In its latest report, IHS Markit predicts that energy storage installations in Australia will grow from 500 MW to more than 2.8 GW by 2030. Today, Australia makes up less than 3% of total global installations for battery energy storage and is the seventh largest market globally. By 2030, it is forecast to comprise 7% of global installations and become the third largest market. This growth will be largely driven by three distinct market segments: residential, standalone front-of-the-meter, and collocated with utility-scale renewables.

Growth in residential energy storage systems (ESSs) is driven by customers installing energy storage alongside rooftop solar amid some of the highest global electricity prices, expiring feed-in tariffs (FITs), subsidies, and concerns over resilience.

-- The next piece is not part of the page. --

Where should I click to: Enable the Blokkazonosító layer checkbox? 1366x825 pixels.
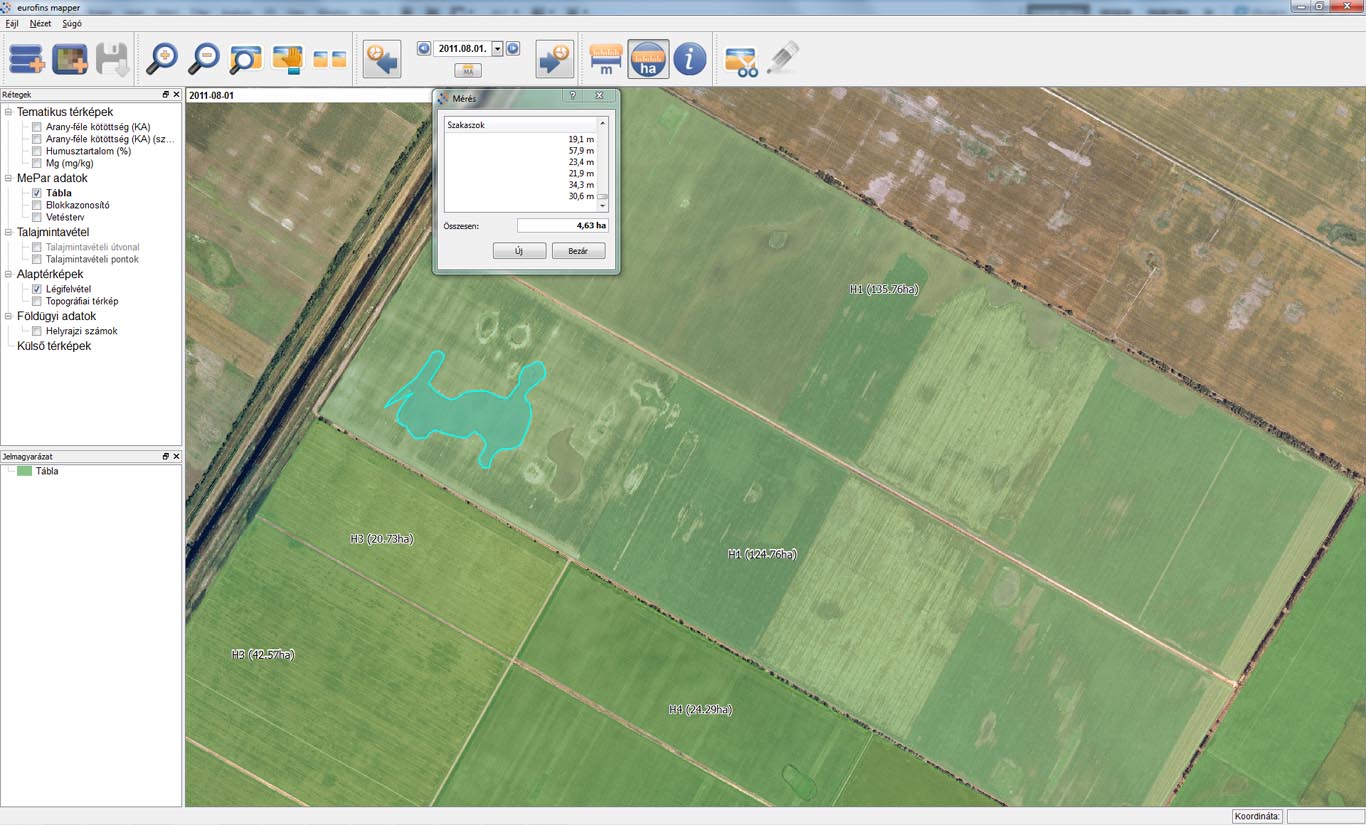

By adding energy storage, customers can maximize the amount of solar that they self-consume (rather than export to the grid) as well as enjoy off-grid power when power from the grid is cut off. Being cut off from the grid is increasingly becoming a concern from remote communities or homes with the frequency and severity of bushfires increasing.

An estimated 15% of Australian households have had rooftop solar systems installed by 2020. New solar installations paired with an ESS is becoming the new standard, particularly as the Australian Energy Market Commission (AEMC) debates whether to impose charges on exported power from homes at particular times.

Large-scale FTM projects to account for 58% of installations in next 10 years

Front of the Meter (FTM) installations will be largely driven by projects colocated with solar. ESSs colocated with renewables will drive 55% of the FTM forecast between 2021 and 2030. The value of avoiding curtailment, which occurs when voltage levels fall too low – the plant trips due to sudden changes frequency levels or the network service provider needs to manage congestion on the network – increases the value of having dispatchable solar assets. These are being promoted by the Australian Energy Market Operator (AEMO). This is in part driven by the expected retirement of 7 GW of thermal capacity by 2030 and a further 6.2 GW by 2035.

However, operating hybrid projects under the AEMO’s standards is complex, which creates barriers to entry, and can delay project commissioning. Therefore, for many of the colocated projects the assets will be operated independently, meaning the assets may share a grid connection but otherwise have limited interaction.

Additionally, BESSs can capitalize on the volatility recorded in frequency control ancillary services (FCAS) or wholesale markets. Most battery energy storage systems (BESSs) in Australia will be utilizing merchant markets, primarily focused on the FCAS in addition to arbitraging prices in the wholesale market when prices spike.

On average, frequency services make up 85% of revenues for currently operational BESS, however a wide range of revenues are possible from the wholesale market, where average net returns from price wholesale arbitrage can be anywhere from AU$39/kW to $211/kW (US$27–245/kW) depending on the year, the state, average number of cycles, and duration of the system.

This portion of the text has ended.